Saved data entries
== == ==

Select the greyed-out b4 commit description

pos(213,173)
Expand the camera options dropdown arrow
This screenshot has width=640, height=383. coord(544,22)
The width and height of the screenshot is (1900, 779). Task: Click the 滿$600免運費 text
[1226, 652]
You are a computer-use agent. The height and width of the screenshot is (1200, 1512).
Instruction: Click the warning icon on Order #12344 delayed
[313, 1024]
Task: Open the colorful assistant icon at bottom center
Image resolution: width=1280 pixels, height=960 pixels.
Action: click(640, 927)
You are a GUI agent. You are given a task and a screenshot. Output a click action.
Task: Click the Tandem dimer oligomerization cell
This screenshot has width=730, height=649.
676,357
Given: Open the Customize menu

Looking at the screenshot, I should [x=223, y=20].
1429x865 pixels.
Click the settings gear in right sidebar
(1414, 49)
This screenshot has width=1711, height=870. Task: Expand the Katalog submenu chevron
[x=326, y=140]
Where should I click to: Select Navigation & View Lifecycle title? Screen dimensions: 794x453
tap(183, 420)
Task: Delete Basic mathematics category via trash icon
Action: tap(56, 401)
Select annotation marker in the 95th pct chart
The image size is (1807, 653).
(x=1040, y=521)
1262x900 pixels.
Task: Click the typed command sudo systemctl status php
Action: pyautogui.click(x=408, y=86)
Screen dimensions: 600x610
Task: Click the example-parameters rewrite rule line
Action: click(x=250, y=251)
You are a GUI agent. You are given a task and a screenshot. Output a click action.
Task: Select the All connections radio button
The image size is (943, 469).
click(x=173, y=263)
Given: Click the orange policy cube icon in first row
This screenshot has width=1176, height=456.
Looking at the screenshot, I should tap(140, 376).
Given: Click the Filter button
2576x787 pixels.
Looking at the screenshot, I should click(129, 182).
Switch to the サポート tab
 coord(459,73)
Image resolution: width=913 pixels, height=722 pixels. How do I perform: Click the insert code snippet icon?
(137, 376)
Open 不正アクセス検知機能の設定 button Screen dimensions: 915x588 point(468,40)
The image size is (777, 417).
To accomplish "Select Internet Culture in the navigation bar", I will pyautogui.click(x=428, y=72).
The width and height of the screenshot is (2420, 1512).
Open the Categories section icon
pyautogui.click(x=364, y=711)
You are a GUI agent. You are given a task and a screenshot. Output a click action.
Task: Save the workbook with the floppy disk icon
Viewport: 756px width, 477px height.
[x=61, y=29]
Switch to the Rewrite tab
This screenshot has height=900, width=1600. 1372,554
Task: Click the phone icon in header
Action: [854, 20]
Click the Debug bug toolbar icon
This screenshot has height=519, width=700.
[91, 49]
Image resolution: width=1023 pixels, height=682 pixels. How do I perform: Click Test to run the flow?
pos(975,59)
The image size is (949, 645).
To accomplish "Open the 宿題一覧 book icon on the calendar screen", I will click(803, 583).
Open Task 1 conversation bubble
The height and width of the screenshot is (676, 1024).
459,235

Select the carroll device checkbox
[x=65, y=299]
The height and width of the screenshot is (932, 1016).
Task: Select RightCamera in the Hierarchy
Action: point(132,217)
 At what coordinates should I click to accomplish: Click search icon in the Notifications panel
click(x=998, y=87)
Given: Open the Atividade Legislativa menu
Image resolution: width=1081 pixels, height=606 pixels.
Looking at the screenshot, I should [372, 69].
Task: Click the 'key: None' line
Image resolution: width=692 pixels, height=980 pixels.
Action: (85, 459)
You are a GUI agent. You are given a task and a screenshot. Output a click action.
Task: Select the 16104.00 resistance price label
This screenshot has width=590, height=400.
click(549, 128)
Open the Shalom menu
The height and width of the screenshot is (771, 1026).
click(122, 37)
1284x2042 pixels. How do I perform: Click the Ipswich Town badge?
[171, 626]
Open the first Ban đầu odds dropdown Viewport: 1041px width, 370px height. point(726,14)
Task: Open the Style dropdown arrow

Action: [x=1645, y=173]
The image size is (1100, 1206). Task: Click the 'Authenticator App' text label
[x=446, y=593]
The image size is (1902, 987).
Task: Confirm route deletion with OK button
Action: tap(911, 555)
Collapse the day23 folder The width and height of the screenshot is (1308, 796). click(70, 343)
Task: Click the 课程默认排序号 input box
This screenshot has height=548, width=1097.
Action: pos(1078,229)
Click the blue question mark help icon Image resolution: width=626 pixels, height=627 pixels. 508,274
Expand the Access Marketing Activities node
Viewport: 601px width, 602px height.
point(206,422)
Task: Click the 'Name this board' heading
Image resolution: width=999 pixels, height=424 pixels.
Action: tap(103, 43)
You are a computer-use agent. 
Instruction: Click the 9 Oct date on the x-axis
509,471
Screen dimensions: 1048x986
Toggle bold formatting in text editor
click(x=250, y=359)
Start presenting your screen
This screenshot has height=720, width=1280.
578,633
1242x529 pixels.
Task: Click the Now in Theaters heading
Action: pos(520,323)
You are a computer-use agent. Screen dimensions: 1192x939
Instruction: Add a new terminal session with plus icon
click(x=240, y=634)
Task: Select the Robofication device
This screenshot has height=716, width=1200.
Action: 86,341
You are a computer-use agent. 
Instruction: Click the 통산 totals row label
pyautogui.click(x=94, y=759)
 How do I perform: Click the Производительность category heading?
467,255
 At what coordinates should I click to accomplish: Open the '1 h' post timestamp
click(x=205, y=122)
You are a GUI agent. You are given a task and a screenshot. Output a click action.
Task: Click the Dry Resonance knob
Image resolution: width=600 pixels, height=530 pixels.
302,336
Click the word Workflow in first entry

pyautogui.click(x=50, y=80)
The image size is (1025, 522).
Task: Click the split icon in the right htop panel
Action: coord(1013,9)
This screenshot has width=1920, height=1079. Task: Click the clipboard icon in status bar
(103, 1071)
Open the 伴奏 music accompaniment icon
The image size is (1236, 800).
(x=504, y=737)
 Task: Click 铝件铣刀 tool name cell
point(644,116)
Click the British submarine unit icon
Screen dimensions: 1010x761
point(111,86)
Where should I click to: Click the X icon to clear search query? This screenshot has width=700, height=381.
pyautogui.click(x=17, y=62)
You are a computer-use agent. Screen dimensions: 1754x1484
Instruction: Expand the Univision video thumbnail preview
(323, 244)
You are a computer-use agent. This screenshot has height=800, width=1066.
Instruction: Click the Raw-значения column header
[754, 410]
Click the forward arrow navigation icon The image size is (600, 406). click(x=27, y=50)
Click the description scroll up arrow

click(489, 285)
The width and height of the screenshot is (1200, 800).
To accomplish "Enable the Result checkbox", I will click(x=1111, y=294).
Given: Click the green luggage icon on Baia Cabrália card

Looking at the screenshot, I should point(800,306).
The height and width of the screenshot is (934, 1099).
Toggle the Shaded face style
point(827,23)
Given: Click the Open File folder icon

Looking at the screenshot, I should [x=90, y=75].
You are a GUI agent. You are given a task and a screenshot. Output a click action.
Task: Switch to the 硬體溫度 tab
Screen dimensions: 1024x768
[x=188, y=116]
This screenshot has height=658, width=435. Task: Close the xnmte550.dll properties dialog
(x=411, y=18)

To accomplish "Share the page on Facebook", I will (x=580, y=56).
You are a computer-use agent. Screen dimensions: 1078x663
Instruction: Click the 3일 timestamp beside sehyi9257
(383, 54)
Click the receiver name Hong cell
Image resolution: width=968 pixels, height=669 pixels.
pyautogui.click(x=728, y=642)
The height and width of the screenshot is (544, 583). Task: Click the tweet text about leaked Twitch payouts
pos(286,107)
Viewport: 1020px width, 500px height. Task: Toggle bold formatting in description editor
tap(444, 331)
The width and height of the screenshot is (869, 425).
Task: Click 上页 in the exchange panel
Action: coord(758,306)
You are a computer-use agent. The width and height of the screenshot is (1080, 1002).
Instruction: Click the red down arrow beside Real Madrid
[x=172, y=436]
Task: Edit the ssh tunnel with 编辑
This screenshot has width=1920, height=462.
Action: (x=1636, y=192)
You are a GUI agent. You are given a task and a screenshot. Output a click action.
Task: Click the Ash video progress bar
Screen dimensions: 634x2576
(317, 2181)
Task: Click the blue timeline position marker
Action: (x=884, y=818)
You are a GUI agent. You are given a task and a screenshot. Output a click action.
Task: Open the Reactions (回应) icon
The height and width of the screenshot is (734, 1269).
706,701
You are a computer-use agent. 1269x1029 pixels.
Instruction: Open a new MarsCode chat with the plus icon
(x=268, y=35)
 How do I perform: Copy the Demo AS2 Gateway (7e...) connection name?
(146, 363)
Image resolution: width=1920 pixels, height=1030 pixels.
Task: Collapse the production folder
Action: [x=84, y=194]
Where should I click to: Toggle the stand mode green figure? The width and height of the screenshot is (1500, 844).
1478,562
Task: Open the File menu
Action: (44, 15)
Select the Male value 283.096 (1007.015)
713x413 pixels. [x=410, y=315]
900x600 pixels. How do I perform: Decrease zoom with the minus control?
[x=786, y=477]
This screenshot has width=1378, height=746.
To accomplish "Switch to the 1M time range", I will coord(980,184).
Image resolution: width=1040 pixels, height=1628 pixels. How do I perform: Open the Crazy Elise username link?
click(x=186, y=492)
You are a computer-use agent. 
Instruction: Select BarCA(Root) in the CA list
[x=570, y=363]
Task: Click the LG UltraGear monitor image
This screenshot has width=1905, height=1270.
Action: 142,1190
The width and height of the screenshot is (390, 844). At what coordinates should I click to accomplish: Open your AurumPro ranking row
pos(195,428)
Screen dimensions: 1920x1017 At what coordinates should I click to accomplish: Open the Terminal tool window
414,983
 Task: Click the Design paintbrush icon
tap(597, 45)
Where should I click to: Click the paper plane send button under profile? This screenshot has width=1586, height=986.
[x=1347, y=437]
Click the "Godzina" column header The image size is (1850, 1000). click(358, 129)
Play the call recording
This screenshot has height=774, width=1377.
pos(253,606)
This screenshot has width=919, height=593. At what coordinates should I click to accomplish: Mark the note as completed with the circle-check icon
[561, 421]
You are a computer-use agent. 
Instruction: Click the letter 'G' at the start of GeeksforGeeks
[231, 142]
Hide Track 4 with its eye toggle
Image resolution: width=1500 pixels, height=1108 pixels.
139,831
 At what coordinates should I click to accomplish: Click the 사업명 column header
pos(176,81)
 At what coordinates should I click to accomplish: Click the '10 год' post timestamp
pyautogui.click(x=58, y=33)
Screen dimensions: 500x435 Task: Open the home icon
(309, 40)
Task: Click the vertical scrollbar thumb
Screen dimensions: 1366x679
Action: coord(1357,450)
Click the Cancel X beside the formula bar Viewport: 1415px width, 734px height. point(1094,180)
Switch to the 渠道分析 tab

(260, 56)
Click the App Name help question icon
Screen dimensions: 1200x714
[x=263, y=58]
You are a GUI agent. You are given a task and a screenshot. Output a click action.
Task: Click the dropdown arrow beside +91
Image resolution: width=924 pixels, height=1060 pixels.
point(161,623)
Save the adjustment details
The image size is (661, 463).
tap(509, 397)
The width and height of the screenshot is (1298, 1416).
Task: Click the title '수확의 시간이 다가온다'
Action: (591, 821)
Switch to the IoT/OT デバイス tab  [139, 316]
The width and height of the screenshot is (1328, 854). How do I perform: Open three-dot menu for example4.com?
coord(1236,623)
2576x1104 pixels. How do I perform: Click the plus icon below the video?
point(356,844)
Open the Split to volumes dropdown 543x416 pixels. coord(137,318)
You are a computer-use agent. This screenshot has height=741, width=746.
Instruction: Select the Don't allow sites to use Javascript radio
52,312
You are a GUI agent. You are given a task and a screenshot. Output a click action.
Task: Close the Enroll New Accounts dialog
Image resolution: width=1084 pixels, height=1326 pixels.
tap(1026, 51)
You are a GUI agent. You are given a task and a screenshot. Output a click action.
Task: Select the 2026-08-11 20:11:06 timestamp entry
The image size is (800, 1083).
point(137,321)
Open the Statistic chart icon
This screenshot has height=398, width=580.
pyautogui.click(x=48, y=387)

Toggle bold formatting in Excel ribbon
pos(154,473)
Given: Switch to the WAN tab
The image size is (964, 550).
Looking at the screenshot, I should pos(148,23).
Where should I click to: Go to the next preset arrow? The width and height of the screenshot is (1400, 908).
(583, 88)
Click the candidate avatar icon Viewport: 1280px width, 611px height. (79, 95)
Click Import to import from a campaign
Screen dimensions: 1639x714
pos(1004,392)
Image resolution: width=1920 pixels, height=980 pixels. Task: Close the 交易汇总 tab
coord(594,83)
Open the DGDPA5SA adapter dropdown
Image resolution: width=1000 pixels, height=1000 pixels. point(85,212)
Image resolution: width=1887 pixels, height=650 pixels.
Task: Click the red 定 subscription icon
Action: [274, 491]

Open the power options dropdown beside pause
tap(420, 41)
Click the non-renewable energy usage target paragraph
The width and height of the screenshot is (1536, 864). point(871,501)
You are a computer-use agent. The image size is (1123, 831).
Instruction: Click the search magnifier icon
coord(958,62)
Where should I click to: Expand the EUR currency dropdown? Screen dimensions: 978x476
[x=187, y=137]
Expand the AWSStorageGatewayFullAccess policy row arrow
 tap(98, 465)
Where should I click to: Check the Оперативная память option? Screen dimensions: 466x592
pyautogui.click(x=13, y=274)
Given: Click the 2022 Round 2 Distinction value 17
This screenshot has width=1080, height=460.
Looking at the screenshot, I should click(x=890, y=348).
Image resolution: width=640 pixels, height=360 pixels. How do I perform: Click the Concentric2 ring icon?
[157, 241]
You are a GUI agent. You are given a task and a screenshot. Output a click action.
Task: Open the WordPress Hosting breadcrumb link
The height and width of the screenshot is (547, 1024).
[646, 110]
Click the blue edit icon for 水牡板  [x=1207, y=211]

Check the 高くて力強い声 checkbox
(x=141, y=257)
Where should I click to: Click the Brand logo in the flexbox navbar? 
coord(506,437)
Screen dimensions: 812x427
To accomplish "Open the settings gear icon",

== == ==

# [TASK DIRECTIONS]
Please copy only these lines, exactly: the first line of the records through the line containing "Given: Click the Filter button", ends included.

# [FINISHED TASK]
Select the greyed-out b4 commit description

pos(213,173)
Expand the camera options dropdown arrow
This screenshot has width=640, height=383. coord(544,22)
The width and height of the screenshot is (1900, 779). Task: Click the 滿$600免運費 text
[1226, 652]
You are a computer-use agent. The height and width of the screenshot is (1200, 1512).
Instruction: Click the warning icon on Order #12344 delayed
[313, 1024]
Task: Open the colorful assistant icon at bottom center
Image resolution: width=1280 pixels, height=960 pixels.
Action: click(640, 927)
You are a GUI agent. You are given a task and a screenshot. Output a click action.
Task: Click the Tandem dimer oligomerization cell
This screenshot has width=730, height=649.
676,357
Given: Open the Customize menu

Looking at the screenshot, I should [x=223, y=20].
1429x865 pixels.
Click the settings gear in right sidebar
(1414, 49)
This screenshot has width=1711, height=870. Task: Expand the Katalog submenu chevron
[x=326, y=140]
Where should I click to: Select Navigation & View Lifecycle title? Screen dimensions: 794x453
tap(183, 420)
Task: Delete Basic mathematics category via trash icon
Action: tap(56, 401)
Select annotation marker in the 95th pct chart
The image size is (1807, 653).
(x=1040, y=521)
1262x900 pixels.
Task: Click the typed command sudo systemctl status php
Action: pyautogui.click(x=408, y=86)
Screen dimensions: 600x610
Task: Click the example-parameters rewrite rule line
Action: click(x=250, y=251)
You are a GUI agent. You are given a task and a screenshot. Output a click action.
Task: Select the All connections radio button
The image size is (943, 469).
click(x=173, y=263)
Given: Click the orange policy cube icon in first row
This screenshot has width=1176, height=456.
Looking at the screenshot, I should tap(140, 376).
Given: Click the Filter button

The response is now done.